:: EXCERPTED DATA ::

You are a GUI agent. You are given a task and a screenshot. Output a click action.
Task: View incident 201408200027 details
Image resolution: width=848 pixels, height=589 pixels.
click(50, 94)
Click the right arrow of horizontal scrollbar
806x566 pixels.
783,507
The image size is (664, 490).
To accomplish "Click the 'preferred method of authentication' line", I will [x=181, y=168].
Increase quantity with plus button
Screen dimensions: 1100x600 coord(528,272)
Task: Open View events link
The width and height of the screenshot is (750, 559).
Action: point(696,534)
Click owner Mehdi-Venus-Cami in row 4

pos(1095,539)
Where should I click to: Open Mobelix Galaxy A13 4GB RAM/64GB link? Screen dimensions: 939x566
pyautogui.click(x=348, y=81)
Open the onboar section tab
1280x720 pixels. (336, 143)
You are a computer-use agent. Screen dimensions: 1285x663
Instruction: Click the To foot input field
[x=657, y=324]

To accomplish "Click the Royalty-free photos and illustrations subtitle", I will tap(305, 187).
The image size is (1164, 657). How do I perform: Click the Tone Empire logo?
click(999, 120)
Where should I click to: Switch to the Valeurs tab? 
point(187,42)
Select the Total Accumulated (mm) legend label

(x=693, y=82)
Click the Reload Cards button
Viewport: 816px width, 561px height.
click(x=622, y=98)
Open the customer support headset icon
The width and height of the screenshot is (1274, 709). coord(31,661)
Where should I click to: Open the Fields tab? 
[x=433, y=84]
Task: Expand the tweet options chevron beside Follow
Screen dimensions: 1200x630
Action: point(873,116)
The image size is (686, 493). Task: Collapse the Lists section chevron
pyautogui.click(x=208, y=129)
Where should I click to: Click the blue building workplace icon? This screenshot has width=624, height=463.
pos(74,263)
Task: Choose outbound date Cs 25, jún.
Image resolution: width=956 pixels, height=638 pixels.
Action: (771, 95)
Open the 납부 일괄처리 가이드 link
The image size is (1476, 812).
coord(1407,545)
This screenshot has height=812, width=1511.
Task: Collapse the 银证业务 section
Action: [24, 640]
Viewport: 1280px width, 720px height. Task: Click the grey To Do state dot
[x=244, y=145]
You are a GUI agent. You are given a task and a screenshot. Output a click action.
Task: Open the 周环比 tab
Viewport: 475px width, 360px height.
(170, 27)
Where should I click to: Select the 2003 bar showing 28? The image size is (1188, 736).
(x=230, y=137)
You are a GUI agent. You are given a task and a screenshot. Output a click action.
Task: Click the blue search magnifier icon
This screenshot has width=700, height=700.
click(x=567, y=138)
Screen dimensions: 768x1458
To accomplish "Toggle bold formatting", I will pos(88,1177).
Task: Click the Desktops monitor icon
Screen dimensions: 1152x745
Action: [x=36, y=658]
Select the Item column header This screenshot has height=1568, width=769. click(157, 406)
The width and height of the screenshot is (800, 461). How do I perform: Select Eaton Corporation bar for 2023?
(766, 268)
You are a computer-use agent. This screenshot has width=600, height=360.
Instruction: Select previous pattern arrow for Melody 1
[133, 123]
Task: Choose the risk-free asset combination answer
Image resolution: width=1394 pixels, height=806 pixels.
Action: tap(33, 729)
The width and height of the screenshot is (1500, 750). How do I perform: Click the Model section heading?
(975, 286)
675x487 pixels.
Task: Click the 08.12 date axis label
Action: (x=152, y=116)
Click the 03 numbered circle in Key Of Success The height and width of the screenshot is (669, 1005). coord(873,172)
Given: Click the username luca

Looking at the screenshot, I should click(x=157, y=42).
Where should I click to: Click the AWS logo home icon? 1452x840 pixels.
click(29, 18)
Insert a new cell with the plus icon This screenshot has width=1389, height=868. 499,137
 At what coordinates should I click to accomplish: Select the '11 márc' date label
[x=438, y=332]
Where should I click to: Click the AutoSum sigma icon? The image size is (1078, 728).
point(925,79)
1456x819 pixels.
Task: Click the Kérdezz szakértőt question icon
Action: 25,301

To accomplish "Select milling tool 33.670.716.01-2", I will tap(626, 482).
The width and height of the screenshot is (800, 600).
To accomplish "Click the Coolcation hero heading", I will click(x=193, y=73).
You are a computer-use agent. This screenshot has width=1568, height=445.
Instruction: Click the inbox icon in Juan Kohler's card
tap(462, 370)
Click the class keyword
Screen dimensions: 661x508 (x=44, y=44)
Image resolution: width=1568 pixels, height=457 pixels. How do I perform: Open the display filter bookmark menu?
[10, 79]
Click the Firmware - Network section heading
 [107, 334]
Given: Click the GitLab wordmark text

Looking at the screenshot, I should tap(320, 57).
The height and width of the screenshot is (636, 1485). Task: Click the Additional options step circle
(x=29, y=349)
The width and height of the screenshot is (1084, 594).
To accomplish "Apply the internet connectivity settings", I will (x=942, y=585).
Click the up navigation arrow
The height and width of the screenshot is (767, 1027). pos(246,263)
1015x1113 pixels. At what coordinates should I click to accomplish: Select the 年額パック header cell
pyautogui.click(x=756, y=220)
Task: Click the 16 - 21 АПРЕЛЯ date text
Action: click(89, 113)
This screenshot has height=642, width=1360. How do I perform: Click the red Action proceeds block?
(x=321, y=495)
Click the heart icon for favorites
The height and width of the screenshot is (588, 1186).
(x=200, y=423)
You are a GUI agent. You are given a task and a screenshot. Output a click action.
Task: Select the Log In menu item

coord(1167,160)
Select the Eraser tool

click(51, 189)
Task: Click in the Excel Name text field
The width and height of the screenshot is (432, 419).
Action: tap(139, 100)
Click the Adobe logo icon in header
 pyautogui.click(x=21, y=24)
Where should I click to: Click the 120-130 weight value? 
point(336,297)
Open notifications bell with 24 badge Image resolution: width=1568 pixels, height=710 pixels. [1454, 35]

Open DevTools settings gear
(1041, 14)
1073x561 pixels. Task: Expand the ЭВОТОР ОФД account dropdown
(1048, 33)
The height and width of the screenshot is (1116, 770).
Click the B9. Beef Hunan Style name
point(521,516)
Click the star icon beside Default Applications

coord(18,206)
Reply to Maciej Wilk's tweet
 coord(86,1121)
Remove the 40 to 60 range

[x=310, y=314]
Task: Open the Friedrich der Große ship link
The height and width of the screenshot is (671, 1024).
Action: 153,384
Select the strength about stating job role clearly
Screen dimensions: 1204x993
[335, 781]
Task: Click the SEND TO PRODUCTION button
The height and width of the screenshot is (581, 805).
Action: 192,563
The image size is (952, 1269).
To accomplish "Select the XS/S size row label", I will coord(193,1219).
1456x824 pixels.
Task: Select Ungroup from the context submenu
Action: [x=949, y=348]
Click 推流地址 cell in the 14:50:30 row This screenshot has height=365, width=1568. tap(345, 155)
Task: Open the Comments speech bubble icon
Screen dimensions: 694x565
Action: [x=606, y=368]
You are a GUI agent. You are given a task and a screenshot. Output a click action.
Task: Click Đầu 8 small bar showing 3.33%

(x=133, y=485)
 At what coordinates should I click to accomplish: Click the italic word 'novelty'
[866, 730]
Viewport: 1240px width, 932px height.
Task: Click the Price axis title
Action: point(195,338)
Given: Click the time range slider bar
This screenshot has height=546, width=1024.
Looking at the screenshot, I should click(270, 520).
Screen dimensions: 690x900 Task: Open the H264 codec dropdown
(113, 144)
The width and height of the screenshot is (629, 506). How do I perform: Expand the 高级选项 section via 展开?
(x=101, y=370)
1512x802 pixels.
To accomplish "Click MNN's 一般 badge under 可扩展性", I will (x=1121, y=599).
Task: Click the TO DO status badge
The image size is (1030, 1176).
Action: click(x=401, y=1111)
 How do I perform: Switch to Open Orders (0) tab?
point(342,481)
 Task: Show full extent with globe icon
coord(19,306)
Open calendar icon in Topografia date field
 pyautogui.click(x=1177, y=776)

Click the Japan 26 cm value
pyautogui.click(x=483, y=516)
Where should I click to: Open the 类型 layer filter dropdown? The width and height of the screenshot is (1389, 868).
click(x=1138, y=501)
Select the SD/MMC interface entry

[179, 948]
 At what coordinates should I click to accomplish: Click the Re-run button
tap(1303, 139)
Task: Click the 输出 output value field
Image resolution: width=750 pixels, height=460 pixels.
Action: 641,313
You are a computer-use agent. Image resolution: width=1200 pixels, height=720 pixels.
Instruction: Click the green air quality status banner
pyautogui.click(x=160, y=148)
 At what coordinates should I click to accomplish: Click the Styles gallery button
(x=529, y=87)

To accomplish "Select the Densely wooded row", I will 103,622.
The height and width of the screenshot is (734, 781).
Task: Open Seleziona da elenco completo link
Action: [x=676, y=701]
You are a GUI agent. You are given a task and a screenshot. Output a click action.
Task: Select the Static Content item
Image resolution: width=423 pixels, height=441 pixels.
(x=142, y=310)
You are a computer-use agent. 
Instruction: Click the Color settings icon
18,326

:::

WHAT IS REQUIRED >>
The task calls for all lines in the entries that hold "Choose".

ANSWER SPACE >>
Task: Choose outbound date Cs 25, jún.
Task: Choose the risk-free asset combination answer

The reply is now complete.